BESSON DESATADO
Si en los comienzos de su carrera Luc Besson había entregado varios films más que interesantes, como Azul profundo, Nikita y El perfecto asesino, desde El quinto elemento en adelante se había convertido más en un diseñador que en un cineasta. Peor aún, su cine había ido perdiendo toda clase de personalidad y su rol de productor a través de su compañía EuropaCorp lo había limitado a mero inventor de conceptos entre mediocres y paupérrimos, como las sagas de Taxi y Búsqueda implacable. Pero, cuando menos se esperaba, con su compañía en una crisis financiera casi terminal y múltiples denuncias por acoso, Besson entrega con Anna: el peligro tiene nombre su film más libre y personal en mucho tiempo.

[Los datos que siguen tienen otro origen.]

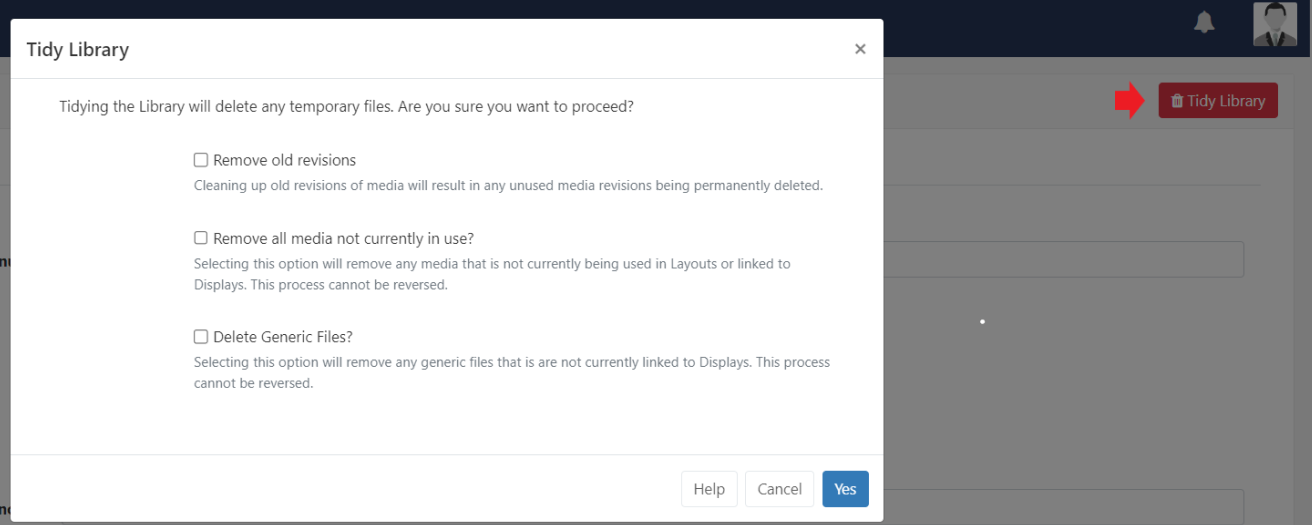The width and height of the screenshot is (1312, 525).
Task: Click the red Tidy Library button text
Action: 1226,101
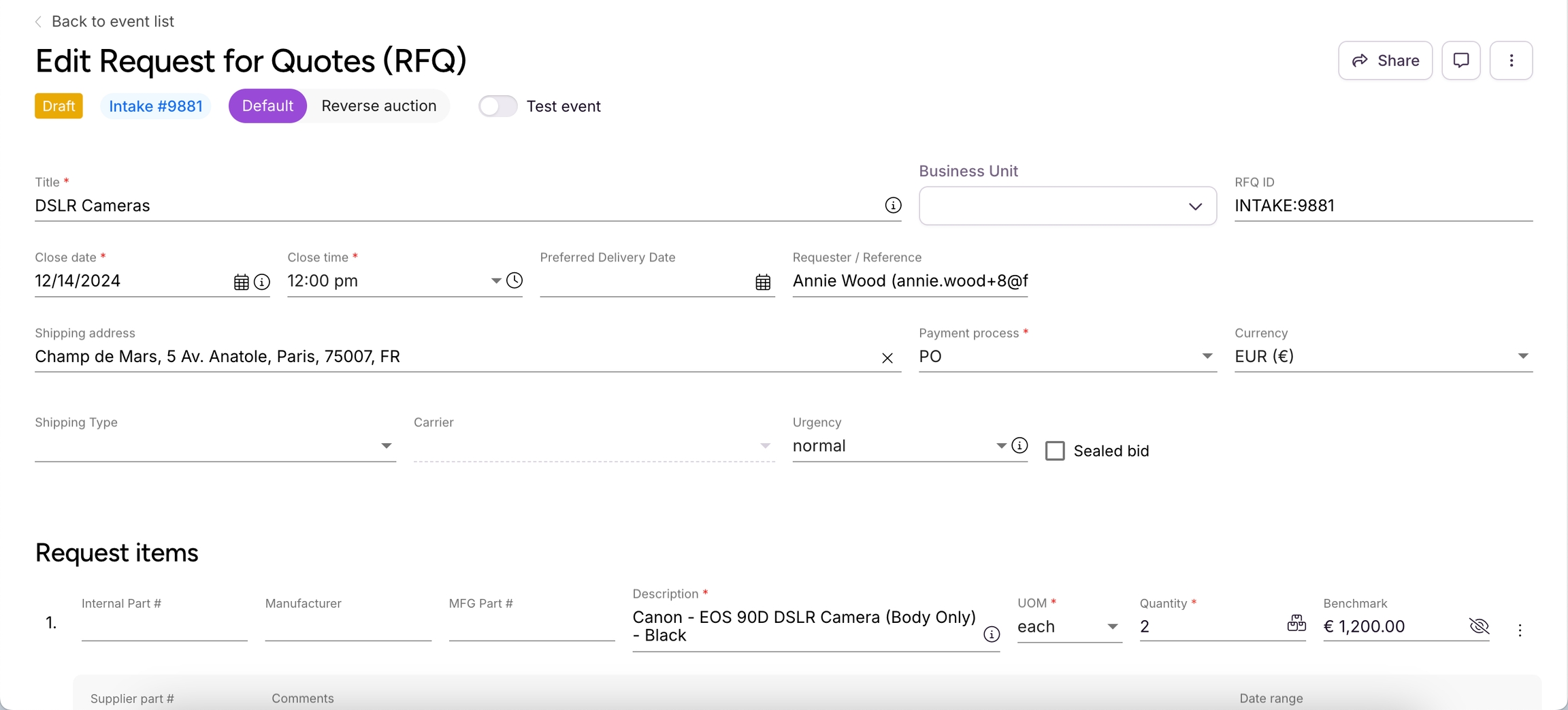Open the three-dot more options menu
This screenshot has height=710, width=1568.
click(x=1511, y=61)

La operación que realiza Besson es en principio bastante obvia: una especie de reciclaje de Nikita, centrándose en una joven rusa hundida en las drogas, el crimen y la marginalidad que es reclutada para desempeñarse en misiones de asesinato al servicio de la KGB. Claro que eso es apenas la punta del ovillo: el relato se desarrolla entre finales de los ochenta y principios de los noventa, con la protagonista como eje de los enfrentamientos y juegos de poder entre la agencia secreta soviética y la CIA, su contraparte estadounidense. Ese entramado funciona como trampolín para toda clase de idas y vueltas temporales, enmarcadas en mascaradas y emboscadas entre los personajes, que son también trampas juguetonas del film hacia el espectador.

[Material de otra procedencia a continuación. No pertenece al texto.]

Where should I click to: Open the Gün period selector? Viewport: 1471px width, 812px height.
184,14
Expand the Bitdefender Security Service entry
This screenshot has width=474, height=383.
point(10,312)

Porque la clave de la frenética narración de Anna: el peligro tiene nombre es lo lúdico. La superficie es la de un thriller dramático donde una joven busca dejar de ser rehén de los deseos, objetivos y órdenes de diversas fuerzas en pugna, pero Besson la aprovecha para construir una historia que quema sus propios puentes de manera constante, secuencia tras secuencia. Todo es mentira, pura simulación, un juego que cambia altera sus reglas a cada paso y que al mismo tiempo reclama que el público lo acepte y participe. Lo cierto es que participar vale la pena: si uno como espectador no se toma el asunto muy en serio, la pasa realmente muy bien.

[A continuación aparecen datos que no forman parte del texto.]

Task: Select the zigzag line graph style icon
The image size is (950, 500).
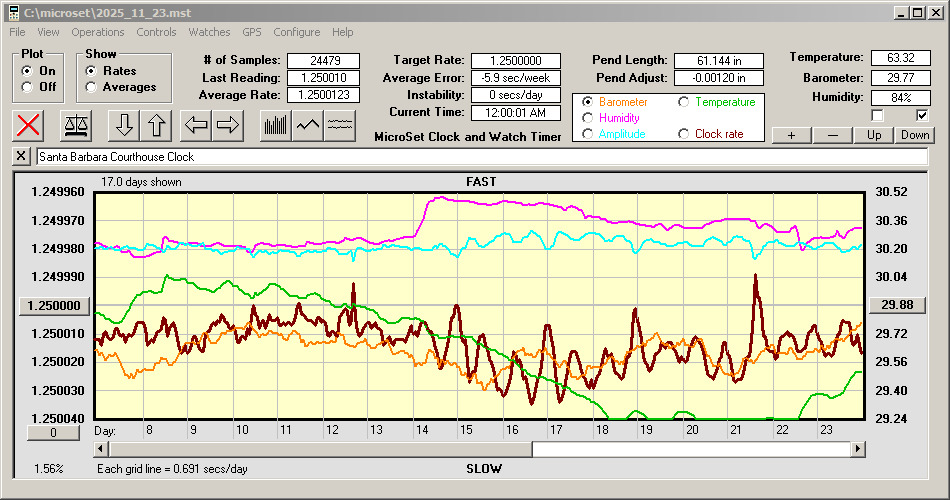Action: 308,125
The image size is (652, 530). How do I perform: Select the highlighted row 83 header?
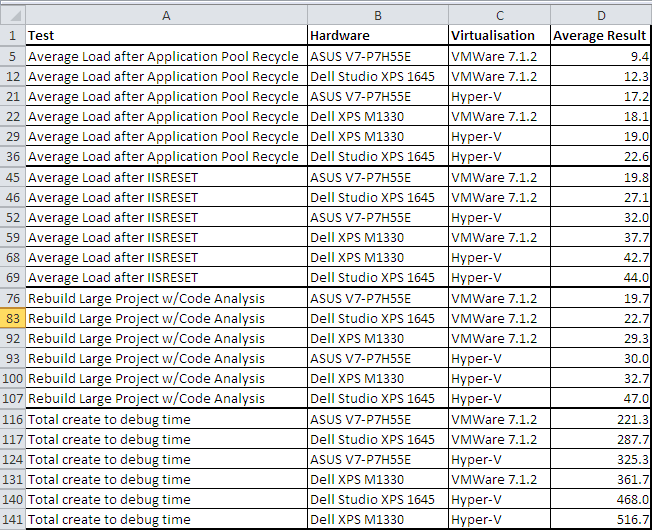coord(12,318)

Esa diversión es posible porque Besson recupera la energía casi pasional de sus primeras películas y la combina con un artificio indisimulado, explícito, pero aun así sincero y hasta humano. El cineasta no le teme a las mixturas genéricas ni al trazo grueso –por momentos todo parece una telenovela barata, con triángulo amoroso incluido- y eso no deja de ser un gesto de inteligencia: por ejemplo, con apenas un par de pinceladas, delinea un personaje como el de la jefa interpretada por Helen Mirren que, con su lógica despiadada, es sencillamente adorable. Incluso se permite se inesperadamente feminista, porque Anna es el centro de un film donde los hombres piensan que dominan el terreno pero siempre terminan arrastrados por las acciones de las mujeres.
Contra todo pronóstico, cuando su rol dentro de la industria cinematográfica es cada vez más marginal, Besson se libera de ataduras y mandatos, dejando de lado el facilismo de sus producciones previas y entregando un film libre y liberador. Desde sus trucos y artimañas, Anna: el peligro tiene nombre es film de gran honestidad, una reivindicación del cine de espías como arte de la simulación.